A.4.1.2. Removing a USB Policy

Double click the USB Filter Editor icon on your desktop. The Red Hat USB Filter Editor displays the current USB policies.

To remove a policy, on the Red Hat USB Editor:

  1. Select the policy to be removed.
    Select USB Policy

    Figure A.3. Select USB Policy


  2. Click the Remove button. A message displays prompting you to confirm that you want to remove the policy.
    Edit USB Criteria

    Figure A.4. Edit USB Criteria


  3. Click the Yes button to confirm that you want to remove the policy.
  4. Click the Save entry in the File menu to save the changes.
  5. For USB filter policy changes to take effect they must also be exported to the Red Hat Enterprise Virtualization Manager, see Section A.4.2, “Export a USB Policy”.

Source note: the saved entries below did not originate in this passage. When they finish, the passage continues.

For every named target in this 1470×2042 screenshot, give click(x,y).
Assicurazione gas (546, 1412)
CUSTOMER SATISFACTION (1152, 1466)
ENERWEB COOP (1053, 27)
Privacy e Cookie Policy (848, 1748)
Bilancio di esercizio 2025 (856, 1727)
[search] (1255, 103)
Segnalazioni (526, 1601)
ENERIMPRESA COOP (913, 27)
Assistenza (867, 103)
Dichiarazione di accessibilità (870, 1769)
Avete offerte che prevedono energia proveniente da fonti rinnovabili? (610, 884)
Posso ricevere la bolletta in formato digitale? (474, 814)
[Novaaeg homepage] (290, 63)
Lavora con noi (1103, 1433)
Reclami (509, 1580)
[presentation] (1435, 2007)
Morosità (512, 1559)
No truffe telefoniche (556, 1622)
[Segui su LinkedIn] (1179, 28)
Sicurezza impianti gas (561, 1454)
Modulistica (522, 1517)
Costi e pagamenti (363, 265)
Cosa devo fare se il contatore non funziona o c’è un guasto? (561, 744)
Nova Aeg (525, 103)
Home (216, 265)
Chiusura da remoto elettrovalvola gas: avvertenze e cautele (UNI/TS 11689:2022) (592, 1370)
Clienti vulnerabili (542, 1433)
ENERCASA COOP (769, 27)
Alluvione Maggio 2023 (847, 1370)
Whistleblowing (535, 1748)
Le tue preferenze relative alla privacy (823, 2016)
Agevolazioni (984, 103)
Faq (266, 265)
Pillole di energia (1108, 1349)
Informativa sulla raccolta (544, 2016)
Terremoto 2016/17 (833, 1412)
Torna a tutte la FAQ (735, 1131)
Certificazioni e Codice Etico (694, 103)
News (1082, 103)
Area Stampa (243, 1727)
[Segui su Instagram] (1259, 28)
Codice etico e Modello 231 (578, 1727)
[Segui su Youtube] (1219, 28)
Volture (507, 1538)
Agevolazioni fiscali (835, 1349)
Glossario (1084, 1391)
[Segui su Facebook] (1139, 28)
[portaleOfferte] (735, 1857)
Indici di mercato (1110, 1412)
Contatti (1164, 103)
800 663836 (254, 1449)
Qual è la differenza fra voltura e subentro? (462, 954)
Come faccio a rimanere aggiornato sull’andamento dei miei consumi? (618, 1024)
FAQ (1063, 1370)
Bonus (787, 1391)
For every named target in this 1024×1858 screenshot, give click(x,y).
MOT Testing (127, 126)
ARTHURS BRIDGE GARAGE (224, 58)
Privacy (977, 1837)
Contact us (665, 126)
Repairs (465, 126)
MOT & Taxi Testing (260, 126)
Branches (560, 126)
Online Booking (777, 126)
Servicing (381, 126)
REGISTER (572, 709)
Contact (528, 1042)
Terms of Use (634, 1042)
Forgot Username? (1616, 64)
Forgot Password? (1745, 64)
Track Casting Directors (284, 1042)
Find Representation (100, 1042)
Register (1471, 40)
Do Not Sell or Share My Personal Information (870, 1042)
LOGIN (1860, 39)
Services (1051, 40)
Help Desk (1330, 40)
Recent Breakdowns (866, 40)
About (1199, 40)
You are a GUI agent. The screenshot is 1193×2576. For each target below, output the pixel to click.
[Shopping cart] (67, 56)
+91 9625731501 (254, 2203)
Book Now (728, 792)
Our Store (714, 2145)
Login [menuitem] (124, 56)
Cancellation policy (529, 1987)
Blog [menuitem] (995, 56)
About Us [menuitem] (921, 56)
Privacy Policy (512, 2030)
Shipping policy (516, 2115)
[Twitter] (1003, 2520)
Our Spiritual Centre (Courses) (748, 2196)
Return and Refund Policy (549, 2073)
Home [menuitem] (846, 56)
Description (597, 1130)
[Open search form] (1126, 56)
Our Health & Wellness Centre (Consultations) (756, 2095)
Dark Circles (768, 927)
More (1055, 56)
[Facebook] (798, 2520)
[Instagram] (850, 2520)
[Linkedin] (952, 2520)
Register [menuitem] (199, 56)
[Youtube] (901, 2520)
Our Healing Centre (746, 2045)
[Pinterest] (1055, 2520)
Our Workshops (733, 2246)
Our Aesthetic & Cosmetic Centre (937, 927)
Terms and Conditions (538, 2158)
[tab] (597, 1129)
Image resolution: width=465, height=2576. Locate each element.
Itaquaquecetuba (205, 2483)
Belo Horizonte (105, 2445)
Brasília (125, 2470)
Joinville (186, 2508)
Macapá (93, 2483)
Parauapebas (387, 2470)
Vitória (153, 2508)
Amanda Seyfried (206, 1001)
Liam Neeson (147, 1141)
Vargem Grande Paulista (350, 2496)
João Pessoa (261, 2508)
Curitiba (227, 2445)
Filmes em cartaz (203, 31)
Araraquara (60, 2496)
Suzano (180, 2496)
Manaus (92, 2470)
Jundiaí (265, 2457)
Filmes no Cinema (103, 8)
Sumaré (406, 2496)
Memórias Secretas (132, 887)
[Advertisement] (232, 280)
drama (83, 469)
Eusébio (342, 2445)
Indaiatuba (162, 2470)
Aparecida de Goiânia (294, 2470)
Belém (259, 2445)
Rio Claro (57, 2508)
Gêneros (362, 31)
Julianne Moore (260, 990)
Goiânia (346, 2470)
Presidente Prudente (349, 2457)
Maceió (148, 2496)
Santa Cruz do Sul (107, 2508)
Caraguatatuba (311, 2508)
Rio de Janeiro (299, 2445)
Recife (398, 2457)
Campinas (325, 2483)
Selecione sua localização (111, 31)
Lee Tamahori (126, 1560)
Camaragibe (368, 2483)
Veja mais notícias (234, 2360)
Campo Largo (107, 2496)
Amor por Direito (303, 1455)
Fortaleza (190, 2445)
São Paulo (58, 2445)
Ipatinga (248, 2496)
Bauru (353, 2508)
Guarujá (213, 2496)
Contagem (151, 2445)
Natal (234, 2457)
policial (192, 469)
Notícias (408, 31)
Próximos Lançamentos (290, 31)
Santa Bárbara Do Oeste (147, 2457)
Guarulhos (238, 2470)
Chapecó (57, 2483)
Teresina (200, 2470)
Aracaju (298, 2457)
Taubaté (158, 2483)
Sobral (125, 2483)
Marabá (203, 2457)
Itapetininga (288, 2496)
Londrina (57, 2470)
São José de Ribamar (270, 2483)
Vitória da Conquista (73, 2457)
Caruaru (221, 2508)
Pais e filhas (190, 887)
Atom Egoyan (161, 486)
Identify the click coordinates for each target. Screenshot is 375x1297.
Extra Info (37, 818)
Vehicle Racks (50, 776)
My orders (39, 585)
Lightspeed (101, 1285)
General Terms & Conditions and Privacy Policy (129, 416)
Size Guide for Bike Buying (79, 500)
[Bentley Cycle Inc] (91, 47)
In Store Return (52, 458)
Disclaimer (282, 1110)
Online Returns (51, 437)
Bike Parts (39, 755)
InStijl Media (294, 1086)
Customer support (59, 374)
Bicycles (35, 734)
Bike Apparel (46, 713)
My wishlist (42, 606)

A.4.1.3. Searching for USB Device Policies

You can search for policies using the Search feature of the Red Hat USB Filter Editor.
  1. Double click the USB Filter Editor icon on your desktop. The Red Hat USB Filter Editor displays the current USB policies.
  2. Click the Search button. The Attached USB Devices dialog box displays a list of all the attached devices.
    Attached USB Devices

    Figure A.5. Attached USB Devices


  3. Select the device and click the Allow or Block button as appropriate. Double click the selected device to close the dialog box. A policy rule for the device is added to the list.
  4. Use the Up and Down buttons to change the position the new policy rule in the list.
  5. Click the Save entry in the File menu to save the changes.
  6. For USB filter policy changes to take effect they must also be exported to the Red Hat Enterprise Virtualization Manager, see Section A.4.2, “Export a USB Policy”.